◆ **Task instructions**:
On the basis of the records below, report how many lines contain the word "computer". Nothing else should be given.

[Dataset entries]
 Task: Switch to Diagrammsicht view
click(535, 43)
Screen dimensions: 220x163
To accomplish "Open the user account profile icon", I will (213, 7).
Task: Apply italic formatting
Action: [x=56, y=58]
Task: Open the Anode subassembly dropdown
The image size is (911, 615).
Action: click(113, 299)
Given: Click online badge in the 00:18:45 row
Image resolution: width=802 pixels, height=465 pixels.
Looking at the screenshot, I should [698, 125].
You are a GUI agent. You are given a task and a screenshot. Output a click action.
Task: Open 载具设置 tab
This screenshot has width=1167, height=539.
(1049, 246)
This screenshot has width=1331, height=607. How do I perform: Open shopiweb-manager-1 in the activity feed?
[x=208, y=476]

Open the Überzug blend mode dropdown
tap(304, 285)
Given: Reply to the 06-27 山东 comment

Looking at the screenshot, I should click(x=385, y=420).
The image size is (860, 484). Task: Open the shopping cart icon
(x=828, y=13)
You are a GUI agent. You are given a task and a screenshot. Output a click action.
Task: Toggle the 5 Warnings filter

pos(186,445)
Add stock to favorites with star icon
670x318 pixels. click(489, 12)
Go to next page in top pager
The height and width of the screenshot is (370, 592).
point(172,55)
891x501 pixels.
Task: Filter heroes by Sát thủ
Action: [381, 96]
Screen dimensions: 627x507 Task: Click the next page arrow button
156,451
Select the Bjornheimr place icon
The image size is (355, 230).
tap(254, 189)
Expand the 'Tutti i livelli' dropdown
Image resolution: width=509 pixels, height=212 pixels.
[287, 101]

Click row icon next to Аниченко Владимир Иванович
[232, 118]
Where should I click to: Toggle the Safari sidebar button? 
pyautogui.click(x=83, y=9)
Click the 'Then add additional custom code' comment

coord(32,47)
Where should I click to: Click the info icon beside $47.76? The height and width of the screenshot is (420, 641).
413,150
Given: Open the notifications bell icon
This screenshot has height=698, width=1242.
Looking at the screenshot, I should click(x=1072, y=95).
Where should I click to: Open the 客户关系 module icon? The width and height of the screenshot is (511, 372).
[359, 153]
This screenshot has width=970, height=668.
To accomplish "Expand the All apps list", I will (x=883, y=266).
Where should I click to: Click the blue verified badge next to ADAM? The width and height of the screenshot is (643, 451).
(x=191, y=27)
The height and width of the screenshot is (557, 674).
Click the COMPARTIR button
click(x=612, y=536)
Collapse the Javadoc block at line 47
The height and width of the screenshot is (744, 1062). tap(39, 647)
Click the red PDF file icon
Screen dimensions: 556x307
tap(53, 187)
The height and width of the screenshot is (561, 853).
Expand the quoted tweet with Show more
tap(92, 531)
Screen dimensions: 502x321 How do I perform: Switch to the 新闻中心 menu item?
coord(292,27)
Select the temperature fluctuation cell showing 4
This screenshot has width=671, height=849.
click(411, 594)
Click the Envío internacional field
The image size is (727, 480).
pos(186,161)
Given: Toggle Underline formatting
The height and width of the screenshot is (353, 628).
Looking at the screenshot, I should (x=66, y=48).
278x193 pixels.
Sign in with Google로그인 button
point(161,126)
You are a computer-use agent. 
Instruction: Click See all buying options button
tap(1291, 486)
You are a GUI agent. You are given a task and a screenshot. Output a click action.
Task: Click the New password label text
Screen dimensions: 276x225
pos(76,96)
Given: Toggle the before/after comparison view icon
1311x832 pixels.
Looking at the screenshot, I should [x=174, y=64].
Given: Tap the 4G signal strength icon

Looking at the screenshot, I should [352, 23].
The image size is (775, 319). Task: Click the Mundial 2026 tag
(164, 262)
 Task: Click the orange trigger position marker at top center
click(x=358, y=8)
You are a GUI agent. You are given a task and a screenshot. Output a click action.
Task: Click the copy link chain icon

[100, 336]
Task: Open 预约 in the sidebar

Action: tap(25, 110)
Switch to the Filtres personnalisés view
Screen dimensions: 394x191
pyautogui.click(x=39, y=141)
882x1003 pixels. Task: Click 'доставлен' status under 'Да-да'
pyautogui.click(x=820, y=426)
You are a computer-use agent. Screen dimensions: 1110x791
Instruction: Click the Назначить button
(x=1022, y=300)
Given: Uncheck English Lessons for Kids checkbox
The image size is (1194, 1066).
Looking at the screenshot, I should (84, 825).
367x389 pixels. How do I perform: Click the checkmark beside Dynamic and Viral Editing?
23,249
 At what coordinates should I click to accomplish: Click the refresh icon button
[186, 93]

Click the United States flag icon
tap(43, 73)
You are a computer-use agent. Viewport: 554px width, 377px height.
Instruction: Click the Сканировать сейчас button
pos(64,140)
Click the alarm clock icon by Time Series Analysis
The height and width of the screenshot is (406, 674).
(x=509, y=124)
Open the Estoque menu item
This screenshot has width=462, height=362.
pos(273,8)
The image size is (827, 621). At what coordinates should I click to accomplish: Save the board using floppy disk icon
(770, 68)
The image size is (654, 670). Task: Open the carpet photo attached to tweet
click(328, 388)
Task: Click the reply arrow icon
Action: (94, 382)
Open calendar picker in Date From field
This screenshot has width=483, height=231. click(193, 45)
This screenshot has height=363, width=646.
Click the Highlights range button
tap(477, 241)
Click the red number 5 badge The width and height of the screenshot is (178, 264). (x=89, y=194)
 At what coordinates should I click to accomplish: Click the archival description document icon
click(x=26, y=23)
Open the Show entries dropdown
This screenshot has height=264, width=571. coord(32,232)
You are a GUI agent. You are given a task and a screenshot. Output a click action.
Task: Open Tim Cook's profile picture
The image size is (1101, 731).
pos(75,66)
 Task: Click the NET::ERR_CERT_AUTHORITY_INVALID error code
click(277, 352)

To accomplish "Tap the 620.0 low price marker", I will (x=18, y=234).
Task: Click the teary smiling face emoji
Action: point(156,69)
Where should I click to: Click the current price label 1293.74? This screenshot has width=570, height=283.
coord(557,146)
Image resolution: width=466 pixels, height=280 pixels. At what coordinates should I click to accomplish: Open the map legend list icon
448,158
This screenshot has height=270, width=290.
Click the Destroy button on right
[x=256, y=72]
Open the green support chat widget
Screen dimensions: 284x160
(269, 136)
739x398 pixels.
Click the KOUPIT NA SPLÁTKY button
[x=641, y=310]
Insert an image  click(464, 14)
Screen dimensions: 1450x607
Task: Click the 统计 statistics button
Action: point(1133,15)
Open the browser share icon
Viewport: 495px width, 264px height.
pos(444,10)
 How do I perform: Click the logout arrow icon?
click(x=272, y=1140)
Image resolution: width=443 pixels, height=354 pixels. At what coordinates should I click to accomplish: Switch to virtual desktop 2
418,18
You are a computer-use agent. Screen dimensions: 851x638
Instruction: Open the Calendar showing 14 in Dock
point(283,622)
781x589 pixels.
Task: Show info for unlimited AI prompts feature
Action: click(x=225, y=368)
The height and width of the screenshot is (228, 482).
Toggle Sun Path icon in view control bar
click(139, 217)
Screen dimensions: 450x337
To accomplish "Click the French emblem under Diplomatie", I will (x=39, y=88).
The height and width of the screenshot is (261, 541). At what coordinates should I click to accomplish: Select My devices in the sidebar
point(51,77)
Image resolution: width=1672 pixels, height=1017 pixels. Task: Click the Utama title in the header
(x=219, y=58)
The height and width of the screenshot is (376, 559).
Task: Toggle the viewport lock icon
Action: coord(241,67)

◆ **Answer to this task**:
4